Voor de Wmo geldt dat hier niet langer sprake is van zorg in de oorspronkelijke betekenis, maar dat de focus nu ligt op welzijn. Dat komt ook in de tarieven tot uitdrukking. Het is wel belangrijk dat ook het toezicht dan hierin meebeweegt.
De WLZ is er voor mensen met een langdurige afhankelijkheid van zorg. Zorg dan ook dat deze zorg toegankelijk is. Het is voor mij dan ook volstrekt onbestaanbaar dat er momenteel in Nederland duizenden mensen langer dan één jaar op de wachtlijst staan terwijl zij wel geïndiceerd zijn voor de WLZ. Daar moet een oplossing voor komen. Linksom of rechtsom.

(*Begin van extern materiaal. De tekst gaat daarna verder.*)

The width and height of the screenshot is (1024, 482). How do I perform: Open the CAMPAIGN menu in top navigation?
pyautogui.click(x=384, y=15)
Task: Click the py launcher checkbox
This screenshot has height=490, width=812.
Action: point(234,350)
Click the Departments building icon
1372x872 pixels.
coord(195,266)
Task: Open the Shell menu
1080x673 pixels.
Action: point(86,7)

Of wij krijgen als aanbieders een budget en regie of de cliënt krijgt een onafhankelijke indicatie en het bijpassende budget waarmee hij een aanbieder kan kiezen.
Al met al hebben wij binnen Ipse de Bruggen een bewuste keuze gemaakt hoe we inspelen op het nieuwe speelveld en zijn we inmiddels volop aan de slag om onze verantwoordelijkheid goed in te vullen. De zorgen zijn ook relevant, maar wat ons betreft zullen we daar onze cliënten zo min mogelijk mee lastigvallen. Om met Loesje te spreken: “Zorgen moet je doen, niet maken!”